2007 information on the projects to get thermoelectrics into commercialization

The Department of Energy’s Office of Freedom CAR and Vehicle Technologies initiated a program 13 years ago with Hi-Z Technologies to develop a 1 kW thermoelectric generator to either replace or augment the alternator in Heavy Duty Trucks. This unit was operated for the equivalent of 500,000 miles on the PACCAR test track. It demonstrated the feasibility of the concept which helped justify the competitive procurement to develop a commercially viable vehicular thermoelectric generator that would improve fuel economy by 10+ percent. Three teams were selected, 2 for Spark Ignition Gasoline engine powered autos and 1 for diesel engine powered heavy duty trucks.
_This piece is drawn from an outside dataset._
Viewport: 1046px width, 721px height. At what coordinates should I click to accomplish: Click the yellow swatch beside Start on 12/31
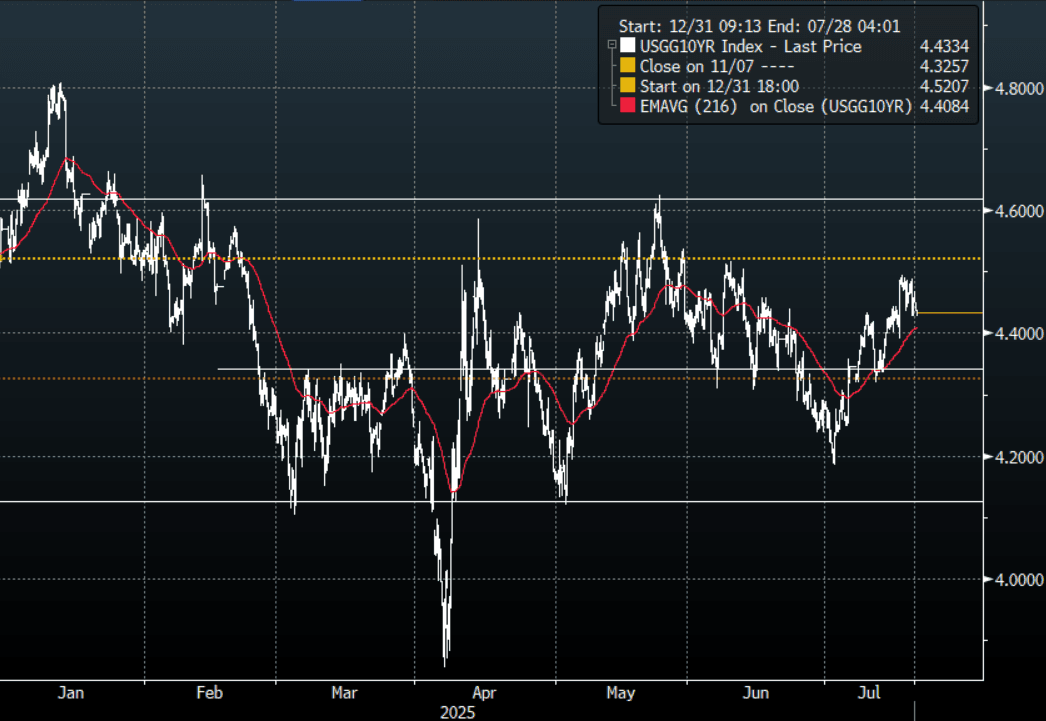click(627, 86)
BSST teamed with Visteon, BMW and Marlow is scheduled to introduce their Thermoelectric Generator integrated into BMW’s Model Year 2011 Series 5 cars producing 750 watts. BSST’s parent company, Amerigon, has supplied over 4 million thermoelectric Climate Control Seats to GM, Ford, Toyota, Nissan, Hyundai and several other OEM’s. They are the largest supplier of thermoelectric devices in the world. The General Motor’s (GM’s) Team includes General Electric (GE), NASA’s Jet Propulsion Lab and the Oak Ridge National Lab. GM is planning to introduce a production car at the 2010 Detroit Auto Show with a 350 watt thermoelectric generator. Michigan State University is heading up a team with the Cummins Engine Company, NASA’s Jet Propulsion Lab, and Tellurix to develop a thermoelectric generator heavy duty truck to operate on diesel engine exhaust.

Work is under way developing a vehicular thermoelectric air conditioning/heater system.
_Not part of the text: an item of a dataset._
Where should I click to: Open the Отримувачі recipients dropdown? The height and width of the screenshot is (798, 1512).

Nextreme is a company that makes confetti size thermoelectric devices

Physical size comparison of eTEC centered on standard thermoelectric cooler

A company called Powerchips believe that they can achieve 70-80% carnot efficiency. This compares very favorably with a Rankine cycle generator, such as a gas turbine, has a typical Carnot efficiency of about 30%, while a diesel or gasoline generator is only about 10-15% efficient in Carnot terms.

Since cars currently waste up to a third of the energy in gasoline as exhaust heat, using Power Chips to recover a significant fraction of that power could provide ample electricity for new systems, and could act as a replacement for existing alternators.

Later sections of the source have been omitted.